What the task requires: Each record below should be given again exactly as it reads.

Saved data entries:

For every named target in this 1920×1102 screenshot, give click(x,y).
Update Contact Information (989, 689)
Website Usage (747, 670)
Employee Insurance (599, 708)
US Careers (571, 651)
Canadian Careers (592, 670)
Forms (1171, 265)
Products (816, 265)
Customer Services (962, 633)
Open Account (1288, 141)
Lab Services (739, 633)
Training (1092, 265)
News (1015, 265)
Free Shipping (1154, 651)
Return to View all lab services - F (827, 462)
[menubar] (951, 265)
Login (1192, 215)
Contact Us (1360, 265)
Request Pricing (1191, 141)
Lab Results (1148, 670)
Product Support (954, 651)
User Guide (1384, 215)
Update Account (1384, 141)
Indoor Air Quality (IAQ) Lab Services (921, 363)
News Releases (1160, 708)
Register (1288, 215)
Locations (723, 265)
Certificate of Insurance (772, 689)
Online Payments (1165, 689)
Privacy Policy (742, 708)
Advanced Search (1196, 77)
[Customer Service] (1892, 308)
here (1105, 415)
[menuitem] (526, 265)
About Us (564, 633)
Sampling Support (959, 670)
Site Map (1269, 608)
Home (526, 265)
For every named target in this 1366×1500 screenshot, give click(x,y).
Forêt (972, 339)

Result of the task:
For every named target in this 1920×1102 screenshot, give click(x,y).
Update Contact Information (989, 689)
Website Usage (747, 670)
Employee Insurance (599, 708)
US Careers (571, 651)
Canadian Careers (592, 670)
Forms (1171, 265)
Products (816, 265)
Customer Services (962, 633)
Open Account (1288, 141)
Lab Services (739, 633)
Training (1092, 265)
News (1015, 265)
Free Shipping (1154, 651)
Return to View all lab services - F (827, 462)
[menubar] (951, 265)
Login (1192, 215)
Contact Us (1360, 265)
Request Pricing (1191, 141)
Lab Results (1148, 670)
Product Support (954, 651)
User Guide (1384, 215)
Update Account (1384, 141)
Indoor Air Quality (IAQ) Lab Services (921, 363)
News Releases (1160, 708)
Register (1288, 215)
Locations (723, 265)
Certificate of Insurance (772, 689)
Online Payments (1165, 689)
Privacy Policy (742, 708)
Advanced Search (1196, 77)
[Customer Service] (1892, 308)
here (1105, 415)
[menuitem] (526, 265)
About Us (564, 633)
Sampling Support (959, 670)
Site Map (1269, 608)
Home (526, 265)
For every named target in this 1366×1500 screenshot, give click(x,y).
Forêt (972, 339)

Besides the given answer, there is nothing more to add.